Start of Material for the task
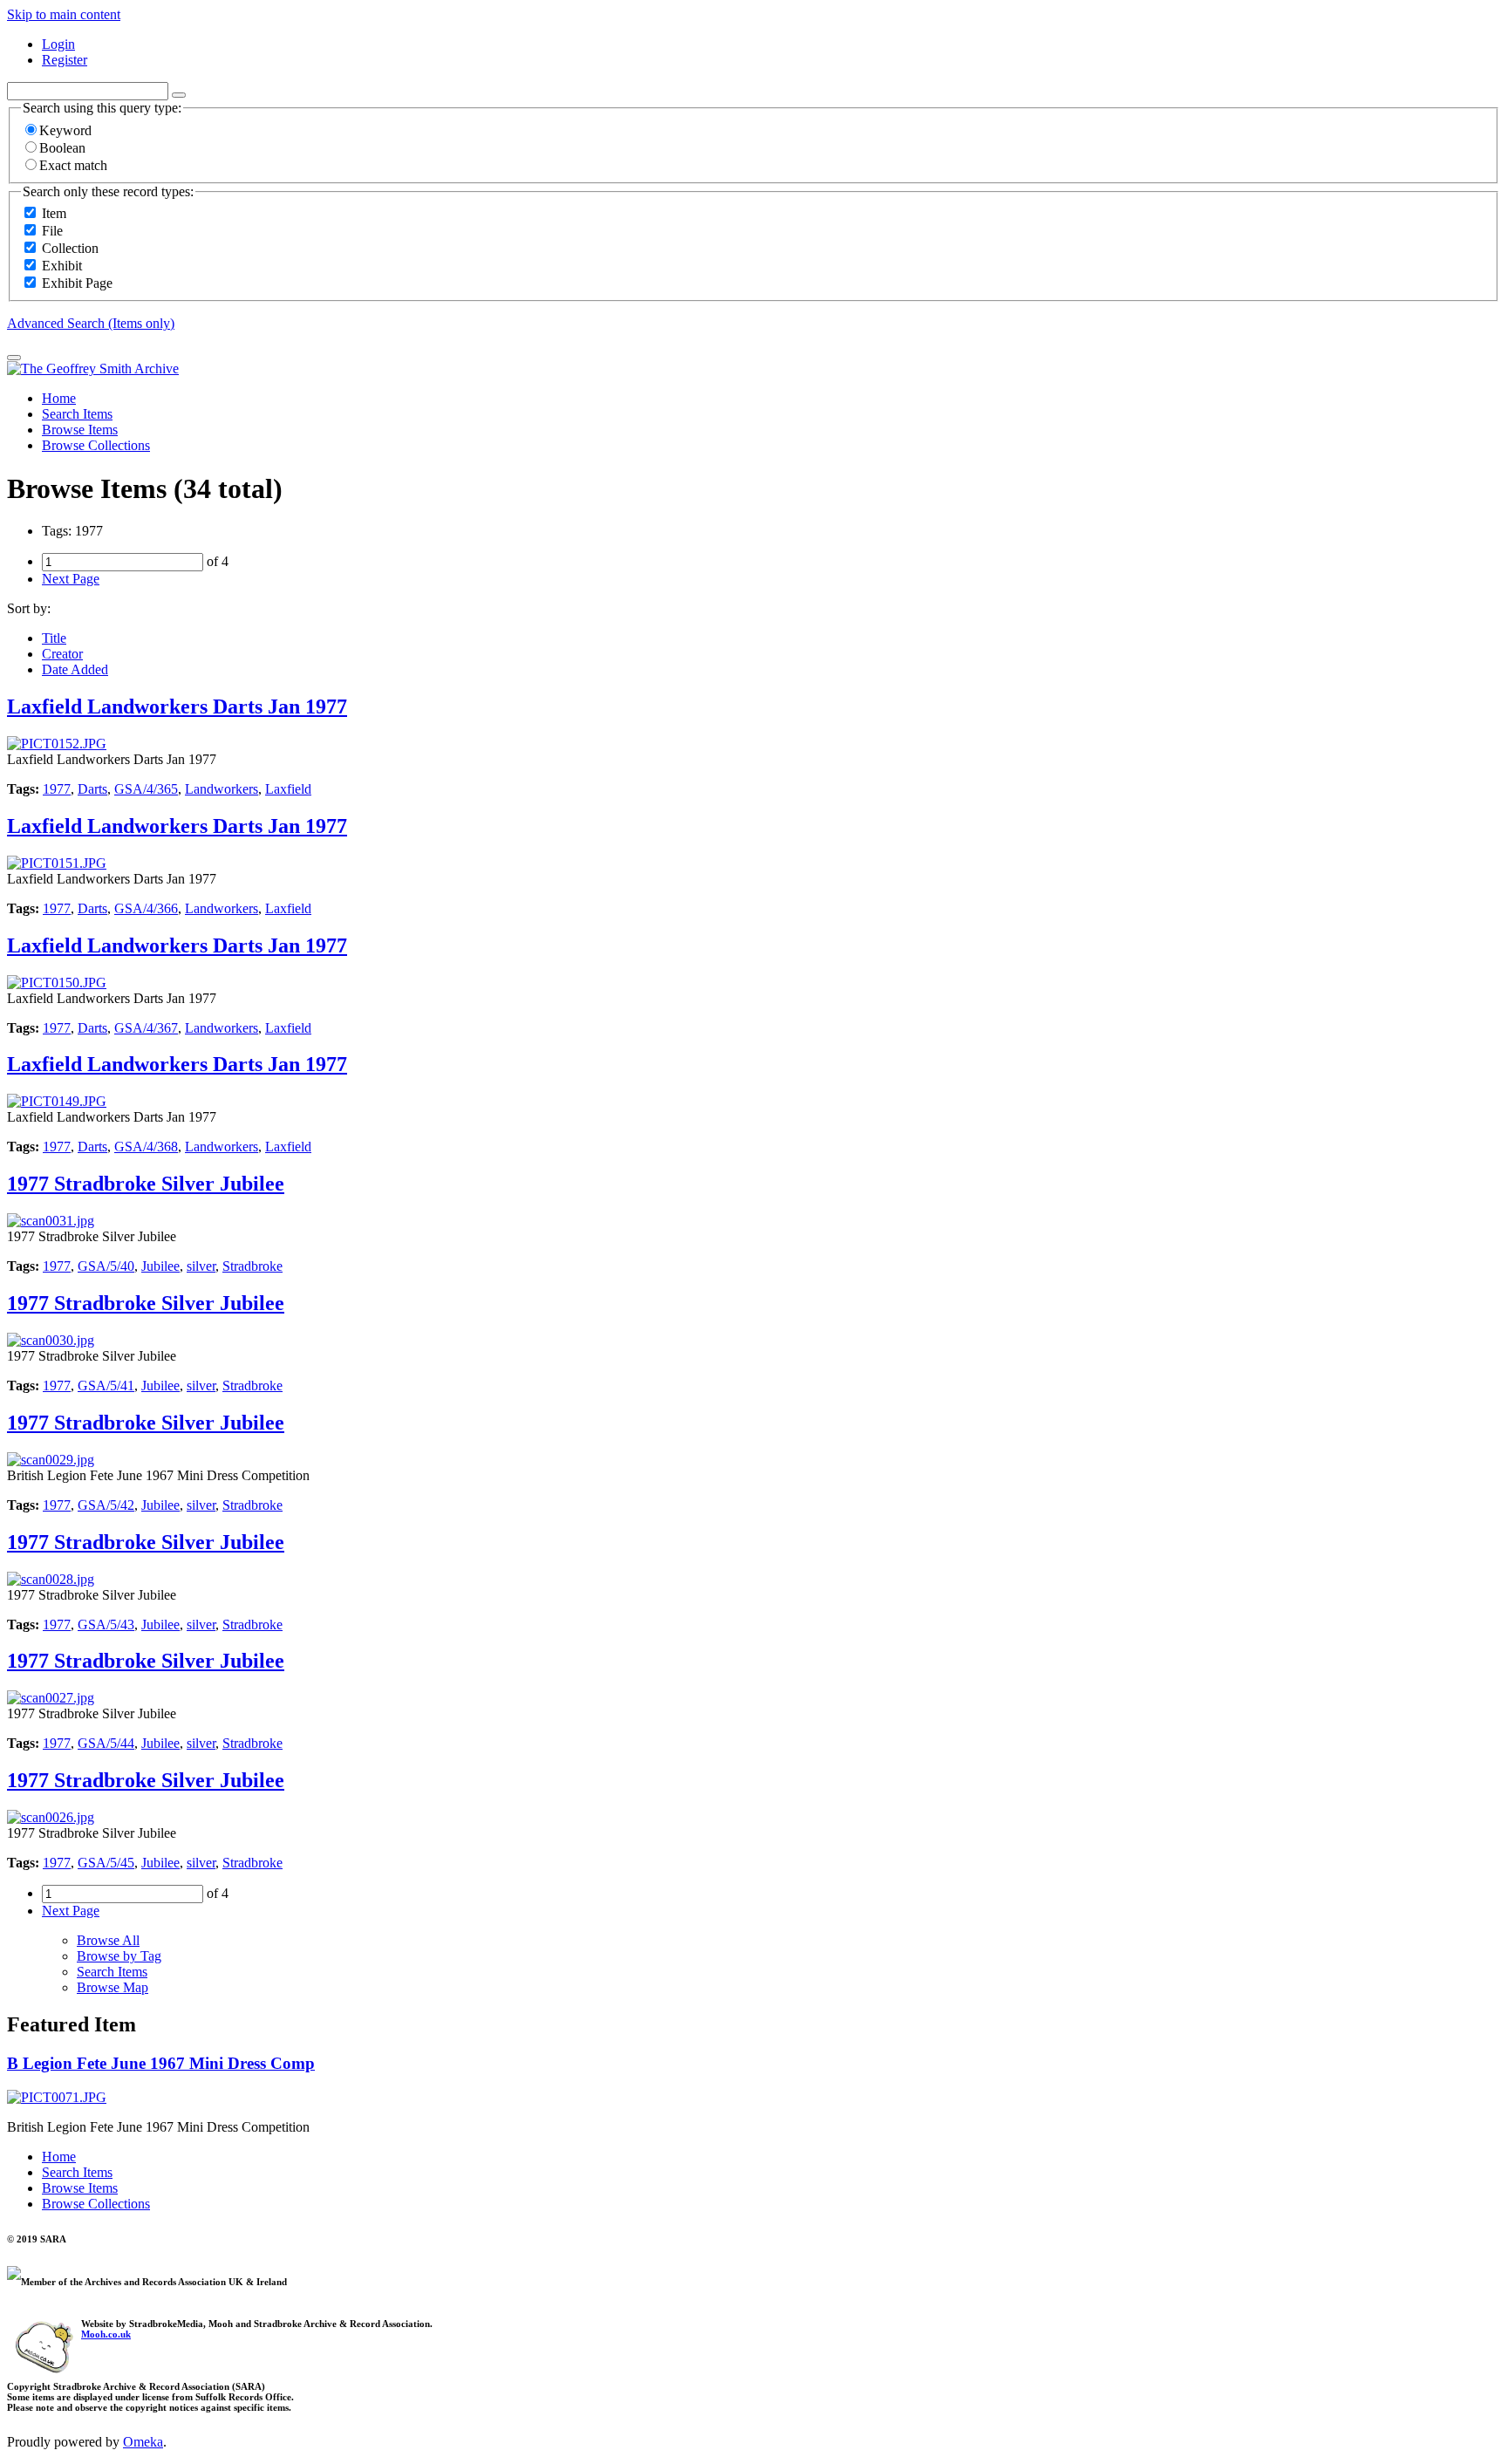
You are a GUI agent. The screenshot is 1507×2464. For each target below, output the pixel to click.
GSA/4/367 (146, 1027)
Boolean (62, 147)
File (52, 230)
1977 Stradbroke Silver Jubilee (145, 1183)
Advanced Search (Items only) (90, 323)
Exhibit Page (77, 283)
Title (54, 638)
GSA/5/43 (106, 1624)
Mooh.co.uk (106, 2334)
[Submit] (14, 357)
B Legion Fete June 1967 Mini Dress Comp (161, 2063)
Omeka (143, 2441)
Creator (62, 653)
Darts (92, 789)
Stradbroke (252, 1266)
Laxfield (288, 789)
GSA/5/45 (106, 1862)
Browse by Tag (119, 1956)
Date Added (75, 669)
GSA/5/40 (106, 1266)
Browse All (108, 1940)
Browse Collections (96, 445)
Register (64, 59)
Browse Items (80, 429)
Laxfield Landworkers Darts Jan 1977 (177, 706)
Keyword (65, 130)
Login (58, 44)
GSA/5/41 (106, 1385)
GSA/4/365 (146, 789)
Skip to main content (63, 14)
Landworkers (221, 789)
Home (59, 398)
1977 (57, 789)
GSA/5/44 (106, 1743)
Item (54, 213)
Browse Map (112, 1987)
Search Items (77, 413)
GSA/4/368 (146, 1146)
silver (201, 1266)
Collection (70, 248)
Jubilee (160, 1266)
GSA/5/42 (106, 1505)
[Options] (179, 95)
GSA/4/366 (146, 908)
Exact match (73, 165)
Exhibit (62, 265)
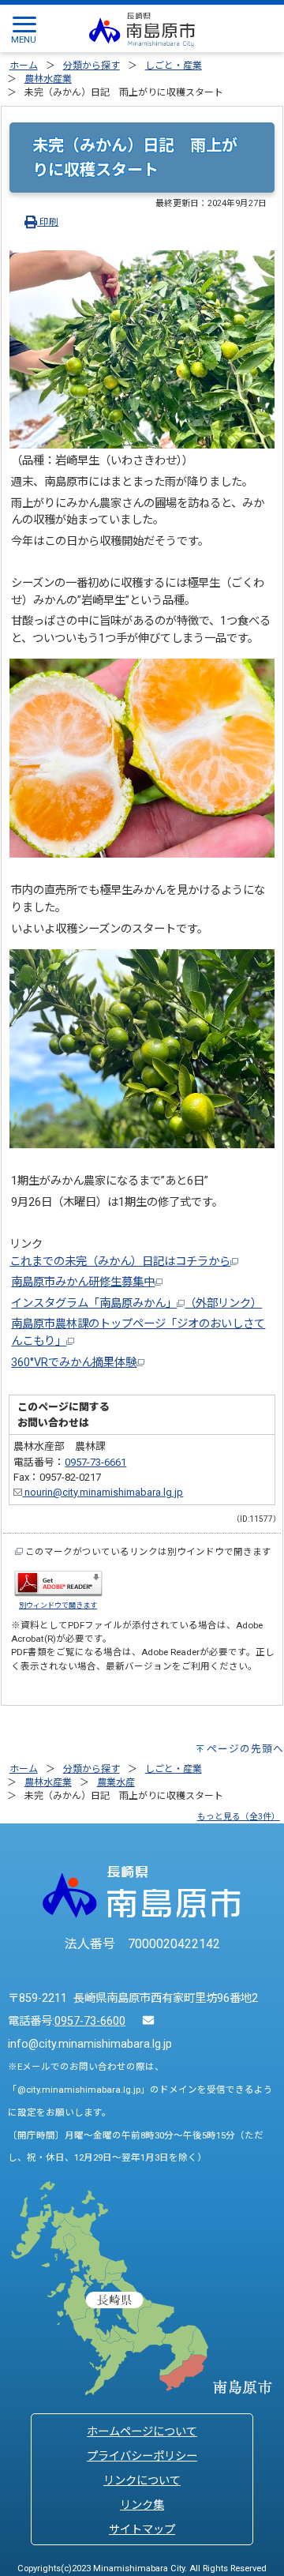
End of Material for the task
#### To do:
Please output each line above exactly and omit all images.

#### Task response:
You are a GUI agent. The screenshot is 1507×2464. For each target below, output the pixel to click.
GSA/4/367 (146, 1027)
Boolean (62, 147)
File (52, 230)
1977 Stradbroke Silver Jubilee (145, 1183)
Advanced Search (Items only) (90, 323)
Exhibit Page (77, 283)
Title (54, 638)
GSA/5/43 (106, 1624)
Mooh.co.uk (106, 2334)
[Submit] (14, 357)
B Legion Fete June 1967 Mini Dress Comp (161, 2063)
Omeka (143, 2441)
Creator (62, 653)
Darts (92, 789)
Stradbroke (252, 1266)
Laxfield (288, 789)
GSA/5/45 (106, 1862)
Browse by Tag (119, 1956)
Date Added (75, 669)
GSA/5/40 (106, 1266)
Browse All (108, 1940)
Browse Collections (96, 445)
Register (64, 59)
Browse Items (80, 429)
Laxfield Landworkers Darts Jan 1977 (177, 706)
Keyword (65, 130)
Login (58, 44)
GSA/5/41 (106, 1385)
GSA/4/365 (146, 789)
Skip to main content (63, 14)
Landworkers (221, 789)
Home (59, 398)
1977 (57, 789)
GSA/5/44 (106, 1743)
Item (54, 213)
Browse Map (112, 1987)
Search Items (77, 413)
GSA/4/368 (146, 1146)
silver (201, 1266)
Collection (70, 248)
Jubilee (160, 1266)
GSA/5/42 (106, 1505)
[Options] (179, 95)
GSA/4/366 (146, 908)
Exact match (73, 165)
Exhibit (62, 265)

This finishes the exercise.